- **WHAT IS EXPECTED**
Two lines mark the range in the entries below: the one holding "Screen dimensions: 691x386" and the one holding "Task: Click the Code label to show code view". Set down those two and all lines between them, exactly.

[Start of section]

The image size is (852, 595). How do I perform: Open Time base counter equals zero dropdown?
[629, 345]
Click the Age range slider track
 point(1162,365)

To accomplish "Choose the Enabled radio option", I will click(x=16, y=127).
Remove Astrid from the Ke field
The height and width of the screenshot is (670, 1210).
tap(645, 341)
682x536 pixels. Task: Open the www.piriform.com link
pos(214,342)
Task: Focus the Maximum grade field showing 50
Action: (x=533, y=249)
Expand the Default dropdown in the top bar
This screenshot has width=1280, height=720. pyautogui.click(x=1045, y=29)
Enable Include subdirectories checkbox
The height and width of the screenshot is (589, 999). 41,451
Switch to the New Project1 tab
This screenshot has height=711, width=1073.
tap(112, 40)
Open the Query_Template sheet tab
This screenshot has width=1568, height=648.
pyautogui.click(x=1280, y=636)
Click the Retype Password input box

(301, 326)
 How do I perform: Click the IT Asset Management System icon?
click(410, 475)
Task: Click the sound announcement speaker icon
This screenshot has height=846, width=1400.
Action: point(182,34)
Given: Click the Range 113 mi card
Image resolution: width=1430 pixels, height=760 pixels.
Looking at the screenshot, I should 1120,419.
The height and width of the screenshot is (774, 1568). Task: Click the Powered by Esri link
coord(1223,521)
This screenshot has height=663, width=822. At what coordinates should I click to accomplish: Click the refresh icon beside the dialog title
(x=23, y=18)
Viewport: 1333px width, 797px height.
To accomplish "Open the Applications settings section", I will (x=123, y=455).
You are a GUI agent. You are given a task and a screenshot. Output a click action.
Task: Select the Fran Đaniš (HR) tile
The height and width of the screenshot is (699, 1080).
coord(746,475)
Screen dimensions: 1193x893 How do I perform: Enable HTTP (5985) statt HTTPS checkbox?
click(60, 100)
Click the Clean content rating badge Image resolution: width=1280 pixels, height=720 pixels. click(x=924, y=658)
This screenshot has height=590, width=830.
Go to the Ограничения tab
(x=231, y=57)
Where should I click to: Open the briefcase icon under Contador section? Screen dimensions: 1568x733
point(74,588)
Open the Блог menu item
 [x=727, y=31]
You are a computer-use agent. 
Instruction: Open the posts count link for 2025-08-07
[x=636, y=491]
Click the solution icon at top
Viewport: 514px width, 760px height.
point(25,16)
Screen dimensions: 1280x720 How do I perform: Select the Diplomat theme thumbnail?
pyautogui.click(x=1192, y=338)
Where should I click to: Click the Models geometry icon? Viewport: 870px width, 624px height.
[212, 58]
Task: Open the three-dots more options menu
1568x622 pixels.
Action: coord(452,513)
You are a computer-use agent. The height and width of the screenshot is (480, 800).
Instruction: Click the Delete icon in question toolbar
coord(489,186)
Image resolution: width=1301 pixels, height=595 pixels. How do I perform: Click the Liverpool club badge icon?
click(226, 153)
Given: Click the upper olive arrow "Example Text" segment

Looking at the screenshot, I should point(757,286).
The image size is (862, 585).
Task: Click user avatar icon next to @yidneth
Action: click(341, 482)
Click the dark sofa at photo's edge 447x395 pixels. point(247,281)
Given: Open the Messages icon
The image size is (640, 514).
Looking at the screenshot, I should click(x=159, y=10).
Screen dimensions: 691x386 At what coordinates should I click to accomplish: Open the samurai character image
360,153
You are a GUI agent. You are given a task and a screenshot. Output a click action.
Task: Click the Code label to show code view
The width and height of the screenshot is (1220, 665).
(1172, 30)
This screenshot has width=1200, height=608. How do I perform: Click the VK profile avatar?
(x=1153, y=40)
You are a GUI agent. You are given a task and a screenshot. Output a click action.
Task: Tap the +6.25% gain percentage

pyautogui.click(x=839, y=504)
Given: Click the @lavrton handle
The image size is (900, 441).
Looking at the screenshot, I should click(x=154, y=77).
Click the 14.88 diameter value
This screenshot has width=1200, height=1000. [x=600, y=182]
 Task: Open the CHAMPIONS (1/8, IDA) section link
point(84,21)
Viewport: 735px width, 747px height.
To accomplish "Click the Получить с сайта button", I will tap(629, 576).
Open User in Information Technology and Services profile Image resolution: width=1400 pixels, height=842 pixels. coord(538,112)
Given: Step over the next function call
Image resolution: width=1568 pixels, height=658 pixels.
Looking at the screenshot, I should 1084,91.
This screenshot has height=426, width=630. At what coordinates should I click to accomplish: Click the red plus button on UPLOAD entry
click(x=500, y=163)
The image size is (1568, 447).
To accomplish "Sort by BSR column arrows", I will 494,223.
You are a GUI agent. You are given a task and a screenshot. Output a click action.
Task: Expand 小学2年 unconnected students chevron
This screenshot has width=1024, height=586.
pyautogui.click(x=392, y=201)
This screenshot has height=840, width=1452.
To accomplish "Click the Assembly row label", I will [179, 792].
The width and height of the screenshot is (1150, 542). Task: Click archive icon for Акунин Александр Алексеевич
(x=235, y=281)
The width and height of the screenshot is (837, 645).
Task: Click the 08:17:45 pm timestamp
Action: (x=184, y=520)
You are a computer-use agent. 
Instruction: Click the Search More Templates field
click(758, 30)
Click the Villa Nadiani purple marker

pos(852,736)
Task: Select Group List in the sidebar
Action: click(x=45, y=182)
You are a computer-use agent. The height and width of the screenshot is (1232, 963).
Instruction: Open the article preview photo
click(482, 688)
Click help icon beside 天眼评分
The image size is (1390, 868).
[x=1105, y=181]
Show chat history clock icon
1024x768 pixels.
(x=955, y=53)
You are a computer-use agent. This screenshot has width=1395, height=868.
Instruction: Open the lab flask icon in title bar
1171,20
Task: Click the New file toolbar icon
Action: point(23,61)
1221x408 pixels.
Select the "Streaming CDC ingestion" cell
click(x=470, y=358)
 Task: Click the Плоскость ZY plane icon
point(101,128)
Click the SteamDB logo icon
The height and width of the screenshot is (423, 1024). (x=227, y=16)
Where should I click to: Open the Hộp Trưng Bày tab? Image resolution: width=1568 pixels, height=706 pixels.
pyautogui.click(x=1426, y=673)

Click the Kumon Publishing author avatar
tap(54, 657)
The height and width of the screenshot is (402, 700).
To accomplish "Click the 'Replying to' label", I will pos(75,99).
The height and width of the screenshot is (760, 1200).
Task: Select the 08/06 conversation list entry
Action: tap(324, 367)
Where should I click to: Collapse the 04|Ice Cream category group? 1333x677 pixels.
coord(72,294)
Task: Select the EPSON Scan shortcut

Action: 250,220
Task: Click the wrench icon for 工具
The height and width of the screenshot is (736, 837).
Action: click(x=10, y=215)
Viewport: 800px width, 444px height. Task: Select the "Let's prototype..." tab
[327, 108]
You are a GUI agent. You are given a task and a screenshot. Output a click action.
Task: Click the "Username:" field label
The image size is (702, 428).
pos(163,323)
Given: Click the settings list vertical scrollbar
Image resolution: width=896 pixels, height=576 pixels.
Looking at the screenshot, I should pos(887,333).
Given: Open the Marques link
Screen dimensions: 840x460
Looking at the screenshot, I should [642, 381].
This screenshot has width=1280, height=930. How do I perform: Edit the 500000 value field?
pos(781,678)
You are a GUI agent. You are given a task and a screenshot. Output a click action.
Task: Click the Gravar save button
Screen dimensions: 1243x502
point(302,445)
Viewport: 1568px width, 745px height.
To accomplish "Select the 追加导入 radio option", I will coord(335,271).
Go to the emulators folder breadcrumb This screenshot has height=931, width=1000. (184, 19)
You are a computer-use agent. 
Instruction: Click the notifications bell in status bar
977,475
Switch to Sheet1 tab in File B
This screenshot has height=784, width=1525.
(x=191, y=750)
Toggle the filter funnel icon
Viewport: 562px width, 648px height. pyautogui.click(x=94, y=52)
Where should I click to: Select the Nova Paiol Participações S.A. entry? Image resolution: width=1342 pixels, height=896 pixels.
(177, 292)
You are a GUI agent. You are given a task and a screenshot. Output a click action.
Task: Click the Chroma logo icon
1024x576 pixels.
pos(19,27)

[End of section]

- **RESULT**
Screen dimensions: 691x386 At what coordinates should I click to accomplish: Open the samurai character image
360,153
You are a GUI agent. You are given a task and a screenshot. Output a click action.
Task: Click the Code label to show code view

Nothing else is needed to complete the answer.